Poolshoogte: 1978-1980 uit 1981 was een tweetalige bundel: de Nederlandse gedichten gingen vergezeld van Engelse vertalingen.
Druk werk.
Licht valt.
Open baar.
Printed matter.
Light gives.
Openly.
(p. 5)
De Maandagavondgedichten (1985) werden in keerdruk uitgegeven met gedichten van Hans Dankers. Vinkenoog publiceerde daarin een nieuwe reeks gedichten die deden wat hij van gedichten verlangde: ze zuchtten hardop, gilden, huilden, fluisterden en deden soms alsof alles verkeerd was.
Hij weet. Van niets.
Hij zegt, denkt, hoeft niets,
ga maar, beweegt hij,
doordring maar
probeer maar
a en o en e
iedereen
mee
(p. 14)
De dichter blijft zichzelf serieus nemen.
Luisterend naar mezelf
en de stemmen van anderen
geheel mijzelf alleen
in een spiegel zo diep
als elk ander oppervlak
Verrukt van woorden
onder druk van woorden
(p. 27)
Op het eerste gehoor (1988) verscheen bij uitgeverij De Beuk. Deze bundel benadrukte opnieuw het orale karakter van poëzie. Er stond onder andere een ode in aan jazzpianist Keith Jarret. Met name het Köln-concert, een opname van diens concert in Keulen die iedere zichzelf respecterende jazz- en popliefhebber in die tijd kende, werd door Vinkenoog naar voren gehaald.

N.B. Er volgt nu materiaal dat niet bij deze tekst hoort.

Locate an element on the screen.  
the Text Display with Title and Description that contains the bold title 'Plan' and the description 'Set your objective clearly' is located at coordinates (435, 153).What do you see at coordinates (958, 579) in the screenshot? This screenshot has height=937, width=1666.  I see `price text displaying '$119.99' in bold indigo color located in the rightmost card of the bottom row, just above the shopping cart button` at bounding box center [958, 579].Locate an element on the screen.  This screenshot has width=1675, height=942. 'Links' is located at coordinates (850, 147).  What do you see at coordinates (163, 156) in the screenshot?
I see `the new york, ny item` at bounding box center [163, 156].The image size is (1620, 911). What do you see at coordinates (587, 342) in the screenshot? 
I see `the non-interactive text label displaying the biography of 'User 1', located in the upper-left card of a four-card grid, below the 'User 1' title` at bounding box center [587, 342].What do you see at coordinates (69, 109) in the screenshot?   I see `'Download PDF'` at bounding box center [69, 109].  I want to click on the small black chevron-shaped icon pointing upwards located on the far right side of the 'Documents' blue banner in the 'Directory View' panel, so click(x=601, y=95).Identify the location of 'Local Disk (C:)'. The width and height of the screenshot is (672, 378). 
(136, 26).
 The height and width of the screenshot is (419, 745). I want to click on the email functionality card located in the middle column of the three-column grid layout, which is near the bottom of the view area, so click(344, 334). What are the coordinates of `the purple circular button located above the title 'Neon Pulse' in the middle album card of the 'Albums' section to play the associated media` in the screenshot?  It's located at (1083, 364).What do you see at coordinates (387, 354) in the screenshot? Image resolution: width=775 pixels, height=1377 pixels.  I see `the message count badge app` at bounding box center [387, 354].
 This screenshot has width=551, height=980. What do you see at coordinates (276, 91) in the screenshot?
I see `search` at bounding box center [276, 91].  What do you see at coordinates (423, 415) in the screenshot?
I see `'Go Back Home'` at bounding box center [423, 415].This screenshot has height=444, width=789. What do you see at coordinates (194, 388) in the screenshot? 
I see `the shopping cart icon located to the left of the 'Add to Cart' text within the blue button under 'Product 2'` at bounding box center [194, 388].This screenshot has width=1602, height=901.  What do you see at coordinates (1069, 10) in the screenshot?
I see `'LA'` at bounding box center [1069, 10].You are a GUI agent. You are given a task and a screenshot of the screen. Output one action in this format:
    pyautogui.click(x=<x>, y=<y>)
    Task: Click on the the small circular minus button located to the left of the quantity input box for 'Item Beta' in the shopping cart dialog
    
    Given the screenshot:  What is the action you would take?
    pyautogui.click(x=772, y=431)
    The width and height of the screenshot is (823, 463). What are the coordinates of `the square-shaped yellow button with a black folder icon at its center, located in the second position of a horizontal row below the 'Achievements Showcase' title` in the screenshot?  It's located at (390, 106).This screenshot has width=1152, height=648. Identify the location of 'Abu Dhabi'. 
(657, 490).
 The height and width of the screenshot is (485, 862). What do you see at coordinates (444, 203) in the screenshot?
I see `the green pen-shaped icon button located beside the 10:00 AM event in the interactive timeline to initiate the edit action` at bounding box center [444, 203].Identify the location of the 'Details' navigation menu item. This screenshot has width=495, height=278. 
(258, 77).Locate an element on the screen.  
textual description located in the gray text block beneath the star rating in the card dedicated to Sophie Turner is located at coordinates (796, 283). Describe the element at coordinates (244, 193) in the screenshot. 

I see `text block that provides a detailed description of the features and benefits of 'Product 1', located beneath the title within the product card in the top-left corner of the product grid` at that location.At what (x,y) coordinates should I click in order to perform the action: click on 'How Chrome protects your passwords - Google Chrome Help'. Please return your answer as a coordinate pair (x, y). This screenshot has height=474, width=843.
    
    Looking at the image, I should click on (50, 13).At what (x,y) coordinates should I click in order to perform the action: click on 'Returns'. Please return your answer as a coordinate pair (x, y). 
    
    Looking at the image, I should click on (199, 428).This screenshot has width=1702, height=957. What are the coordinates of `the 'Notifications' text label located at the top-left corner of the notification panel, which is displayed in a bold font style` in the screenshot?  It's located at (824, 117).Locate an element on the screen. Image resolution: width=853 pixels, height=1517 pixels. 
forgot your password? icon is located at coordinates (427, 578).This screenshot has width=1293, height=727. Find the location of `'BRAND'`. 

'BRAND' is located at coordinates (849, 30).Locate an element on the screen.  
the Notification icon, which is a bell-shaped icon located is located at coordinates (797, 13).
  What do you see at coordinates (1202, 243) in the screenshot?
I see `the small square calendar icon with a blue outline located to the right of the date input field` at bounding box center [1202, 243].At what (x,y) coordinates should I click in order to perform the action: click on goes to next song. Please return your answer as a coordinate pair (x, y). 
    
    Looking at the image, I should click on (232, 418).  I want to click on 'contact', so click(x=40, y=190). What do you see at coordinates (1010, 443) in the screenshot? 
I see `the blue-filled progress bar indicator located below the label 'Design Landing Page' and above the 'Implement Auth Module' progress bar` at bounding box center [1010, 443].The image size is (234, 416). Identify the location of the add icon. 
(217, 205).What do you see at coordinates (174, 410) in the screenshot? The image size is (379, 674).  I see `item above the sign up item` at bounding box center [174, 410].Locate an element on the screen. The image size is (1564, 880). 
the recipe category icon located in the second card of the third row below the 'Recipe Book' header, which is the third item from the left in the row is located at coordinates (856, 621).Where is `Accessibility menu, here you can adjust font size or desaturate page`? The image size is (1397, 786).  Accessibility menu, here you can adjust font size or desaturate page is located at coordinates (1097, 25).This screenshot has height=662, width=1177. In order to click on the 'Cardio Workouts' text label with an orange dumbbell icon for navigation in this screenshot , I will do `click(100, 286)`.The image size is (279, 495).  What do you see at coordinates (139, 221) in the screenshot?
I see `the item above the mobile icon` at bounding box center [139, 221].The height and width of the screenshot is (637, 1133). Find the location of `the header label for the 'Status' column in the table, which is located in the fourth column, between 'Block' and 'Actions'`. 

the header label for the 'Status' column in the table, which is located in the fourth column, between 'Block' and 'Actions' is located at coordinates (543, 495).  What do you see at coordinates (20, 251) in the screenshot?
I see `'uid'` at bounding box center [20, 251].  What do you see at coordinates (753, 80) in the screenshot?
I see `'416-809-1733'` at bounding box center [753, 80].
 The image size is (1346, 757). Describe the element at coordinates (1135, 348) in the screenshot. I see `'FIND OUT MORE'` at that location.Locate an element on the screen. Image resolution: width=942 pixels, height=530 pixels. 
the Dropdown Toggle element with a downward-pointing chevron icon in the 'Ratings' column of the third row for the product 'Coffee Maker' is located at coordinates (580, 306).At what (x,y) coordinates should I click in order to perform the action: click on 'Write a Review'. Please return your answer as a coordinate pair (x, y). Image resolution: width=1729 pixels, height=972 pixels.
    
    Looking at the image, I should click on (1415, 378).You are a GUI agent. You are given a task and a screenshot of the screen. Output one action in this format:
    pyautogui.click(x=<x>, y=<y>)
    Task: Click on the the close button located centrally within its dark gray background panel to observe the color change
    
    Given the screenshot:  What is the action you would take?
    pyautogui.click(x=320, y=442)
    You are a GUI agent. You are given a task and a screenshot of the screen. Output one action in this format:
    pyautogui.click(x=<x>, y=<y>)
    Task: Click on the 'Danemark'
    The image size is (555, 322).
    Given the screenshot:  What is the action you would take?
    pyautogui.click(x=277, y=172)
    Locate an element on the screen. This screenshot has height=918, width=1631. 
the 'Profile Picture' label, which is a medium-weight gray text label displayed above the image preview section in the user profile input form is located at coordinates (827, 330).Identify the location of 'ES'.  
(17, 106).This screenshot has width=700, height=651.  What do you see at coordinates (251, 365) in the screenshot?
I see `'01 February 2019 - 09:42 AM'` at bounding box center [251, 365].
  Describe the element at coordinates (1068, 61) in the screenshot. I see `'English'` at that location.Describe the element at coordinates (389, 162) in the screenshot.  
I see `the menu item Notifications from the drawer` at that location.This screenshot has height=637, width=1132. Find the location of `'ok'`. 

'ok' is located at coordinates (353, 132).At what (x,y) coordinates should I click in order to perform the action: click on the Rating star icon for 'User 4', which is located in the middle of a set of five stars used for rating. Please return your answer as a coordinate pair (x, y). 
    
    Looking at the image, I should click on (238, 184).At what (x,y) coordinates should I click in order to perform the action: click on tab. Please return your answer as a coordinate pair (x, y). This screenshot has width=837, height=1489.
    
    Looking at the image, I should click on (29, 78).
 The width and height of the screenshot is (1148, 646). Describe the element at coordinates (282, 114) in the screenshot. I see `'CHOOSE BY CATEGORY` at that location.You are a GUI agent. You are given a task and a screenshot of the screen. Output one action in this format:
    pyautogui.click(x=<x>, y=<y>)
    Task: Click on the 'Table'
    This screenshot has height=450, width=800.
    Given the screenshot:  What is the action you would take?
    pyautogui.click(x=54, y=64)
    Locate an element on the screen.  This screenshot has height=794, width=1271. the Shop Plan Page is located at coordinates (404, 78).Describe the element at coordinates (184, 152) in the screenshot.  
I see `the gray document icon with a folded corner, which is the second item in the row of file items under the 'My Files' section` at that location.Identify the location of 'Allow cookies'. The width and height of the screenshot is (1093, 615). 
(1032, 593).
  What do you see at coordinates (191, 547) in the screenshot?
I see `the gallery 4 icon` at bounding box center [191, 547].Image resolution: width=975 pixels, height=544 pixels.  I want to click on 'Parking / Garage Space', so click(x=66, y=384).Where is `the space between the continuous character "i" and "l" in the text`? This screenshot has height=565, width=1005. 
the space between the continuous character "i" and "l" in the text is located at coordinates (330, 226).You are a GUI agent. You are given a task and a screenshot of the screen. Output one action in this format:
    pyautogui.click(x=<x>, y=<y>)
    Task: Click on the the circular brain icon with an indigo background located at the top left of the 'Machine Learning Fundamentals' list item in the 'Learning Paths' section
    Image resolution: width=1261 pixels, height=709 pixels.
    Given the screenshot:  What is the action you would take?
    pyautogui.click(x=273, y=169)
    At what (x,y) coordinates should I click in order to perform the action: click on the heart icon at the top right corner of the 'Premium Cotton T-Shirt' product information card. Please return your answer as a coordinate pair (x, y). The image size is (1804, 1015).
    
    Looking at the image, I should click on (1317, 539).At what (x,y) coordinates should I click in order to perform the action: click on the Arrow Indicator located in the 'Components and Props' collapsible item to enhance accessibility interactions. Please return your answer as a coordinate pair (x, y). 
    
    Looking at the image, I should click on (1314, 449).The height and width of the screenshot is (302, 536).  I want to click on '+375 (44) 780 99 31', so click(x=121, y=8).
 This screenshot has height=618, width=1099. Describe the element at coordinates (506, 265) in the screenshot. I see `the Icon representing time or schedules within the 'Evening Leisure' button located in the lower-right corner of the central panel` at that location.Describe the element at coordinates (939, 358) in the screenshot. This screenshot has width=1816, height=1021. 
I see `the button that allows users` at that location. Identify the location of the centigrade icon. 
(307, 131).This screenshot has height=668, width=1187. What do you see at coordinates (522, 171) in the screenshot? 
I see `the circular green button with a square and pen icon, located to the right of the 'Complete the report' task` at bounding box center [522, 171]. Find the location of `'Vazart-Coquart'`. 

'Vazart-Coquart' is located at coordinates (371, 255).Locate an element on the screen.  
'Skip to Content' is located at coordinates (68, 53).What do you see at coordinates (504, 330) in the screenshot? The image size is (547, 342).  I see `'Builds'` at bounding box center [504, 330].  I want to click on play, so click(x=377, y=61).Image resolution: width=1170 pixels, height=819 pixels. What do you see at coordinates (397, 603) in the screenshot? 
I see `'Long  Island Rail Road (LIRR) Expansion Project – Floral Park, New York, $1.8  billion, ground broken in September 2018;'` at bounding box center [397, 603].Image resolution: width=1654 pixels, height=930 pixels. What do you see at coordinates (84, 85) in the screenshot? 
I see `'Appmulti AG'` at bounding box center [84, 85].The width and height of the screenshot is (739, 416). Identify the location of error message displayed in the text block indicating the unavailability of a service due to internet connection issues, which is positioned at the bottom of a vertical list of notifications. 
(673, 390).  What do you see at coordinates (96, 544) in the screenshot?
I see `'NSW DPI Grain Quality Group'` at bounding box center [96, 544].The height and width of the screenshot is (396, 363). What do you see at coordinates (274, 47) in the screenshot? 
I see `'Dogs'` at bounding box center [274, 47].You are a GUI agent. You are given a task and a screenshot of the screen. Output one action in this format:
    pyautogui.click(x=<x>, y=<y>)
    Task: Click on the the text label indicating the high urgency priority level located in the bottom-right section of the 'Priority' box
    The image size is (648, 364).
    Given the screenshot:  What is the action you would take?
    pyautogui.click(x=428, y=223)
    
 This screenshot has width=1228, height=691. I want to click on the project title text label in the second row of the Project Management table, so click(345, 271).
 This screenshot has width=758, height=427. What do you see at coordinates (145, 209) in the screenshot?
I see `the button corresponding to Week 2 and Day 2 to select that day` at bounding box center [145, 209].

Parelend op de rand van stilte
ligt de wereld gebed in muziek,
verrast door onverwacht ontmoeten,
zoekend zich een weg.
(p. 26)
Volgens de dichter werd er geen prijs gesteld op 'ware woorden', hij kon niets anders dan gedichten vinden:
Winkelend naar ware woorden
vond ik niets dan gedichten.
Hebt u geen andere, zei ik,
teleurgesteld.
(p. 27)
De bundel Het hoogste woord kwam uit in 1996 en werd samengesteld en ingeleid door Coen de Jonge. Het was een bloemlezing uit het werk van Vinkenoog, maar de meeste gedichten werden niet eerder gepubliceerd. Wel waren ze al vaak op het podium uitgesproken door de dichter zelf. In het gedicht Amsterdam riep Vinkenoog op tot genieten. Hij citeerde daarbij een compositie van Henri Purcell:
Geniet, geniet, geniet. Rejoyce, rejoyce, rejoyce.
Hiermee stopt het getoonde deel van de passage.